* [What the exercise asks]
The required output is the exact run of lines from the one bearing "You are a computer-use" through the final line of the listing below, with the pictures removed.
___
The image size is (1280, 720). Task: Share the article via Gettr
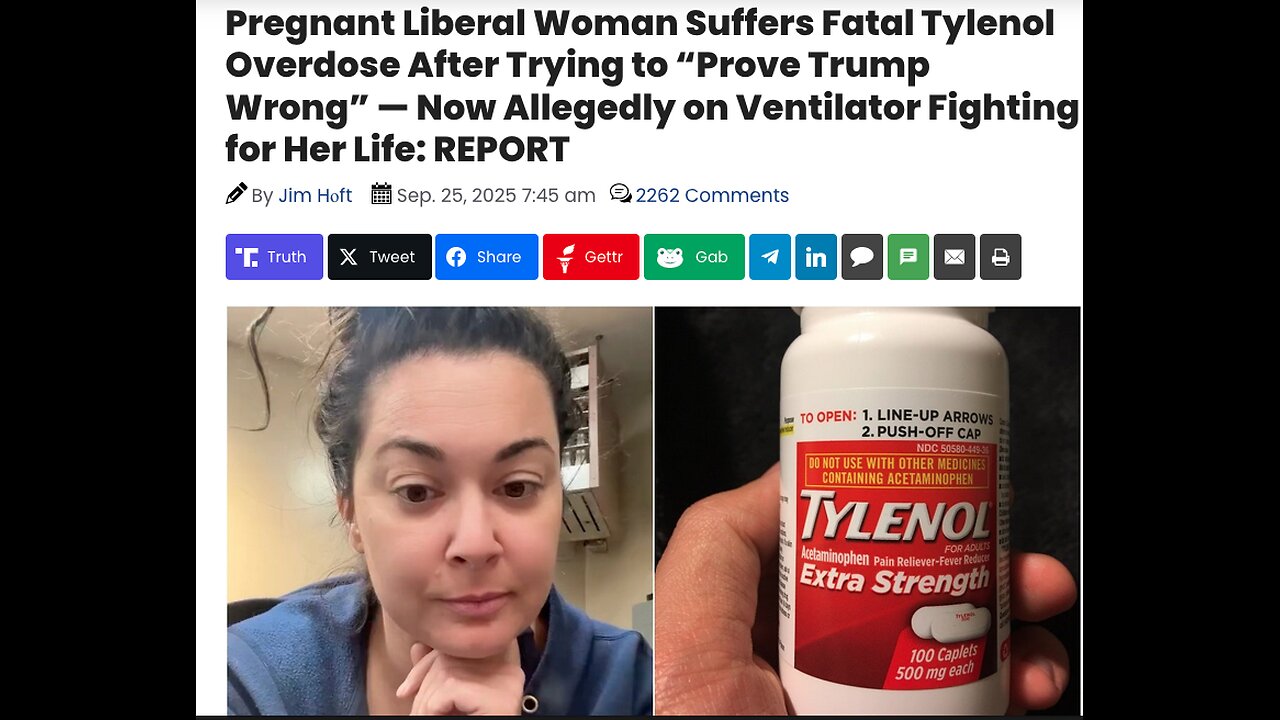(x=591, y=257)
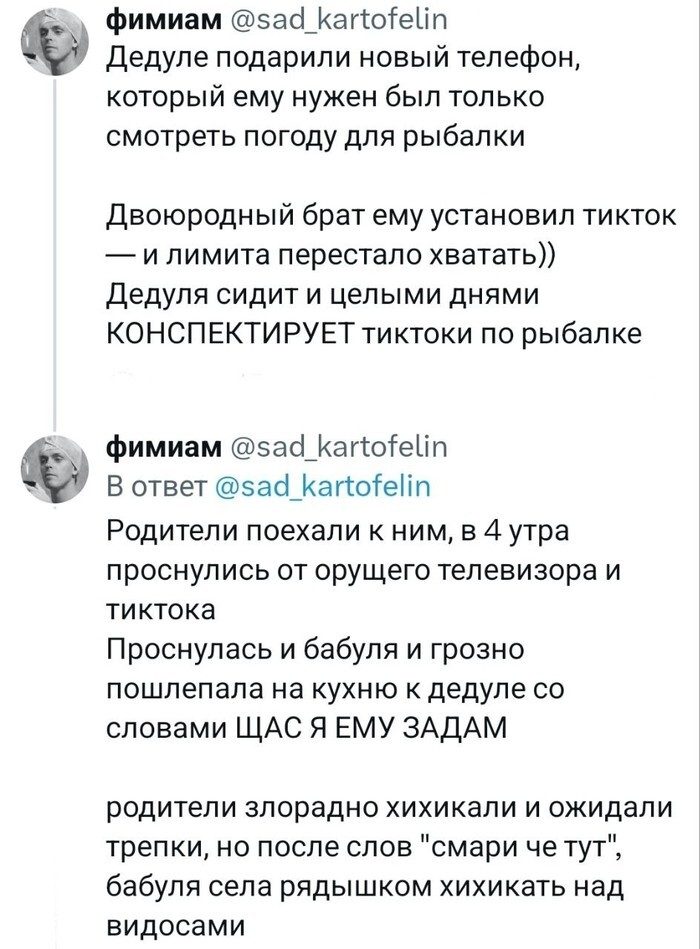The image size is (700, 949).
Task: Click first tweet text 'Дедуле подарили новый телефон'
Action: coord(344,61)
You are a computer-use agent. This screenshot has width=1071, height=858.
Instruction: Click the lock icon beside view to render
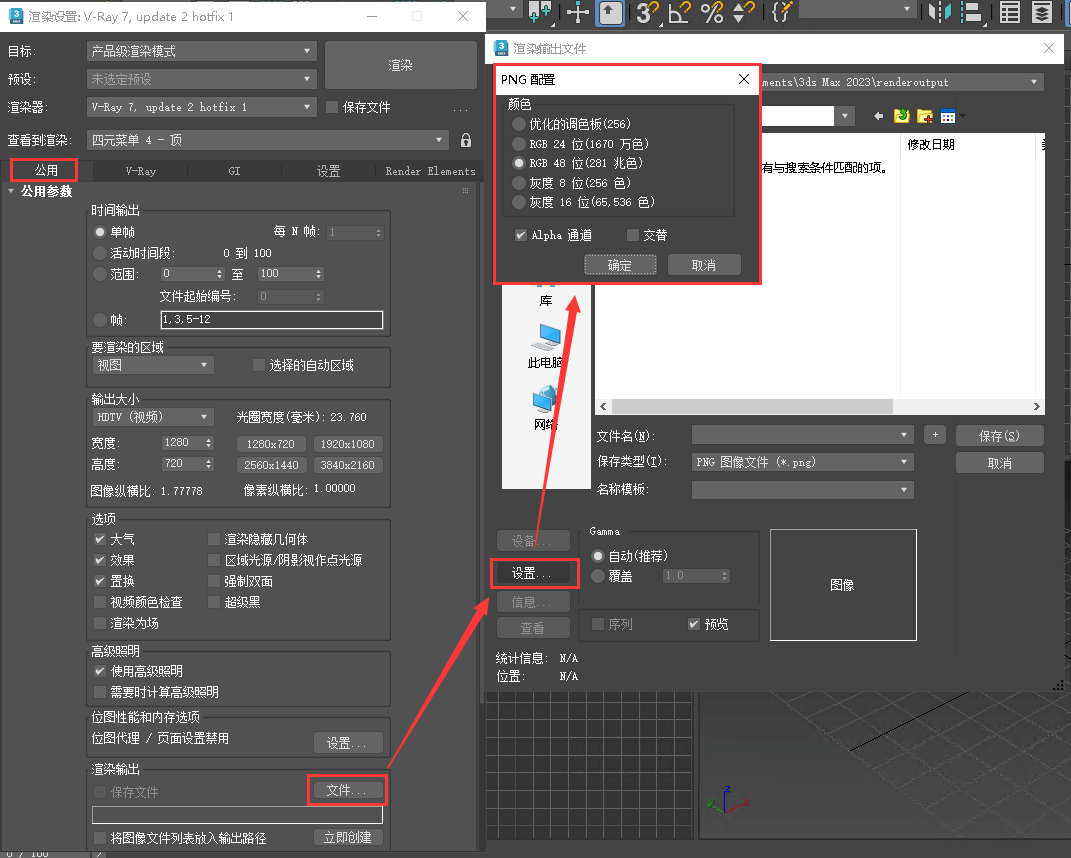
___
* [Exercise solution]
You are a computer-use agent. This screenshot has width=1071, height=858.
Instruction: Click the lock icon beside view to render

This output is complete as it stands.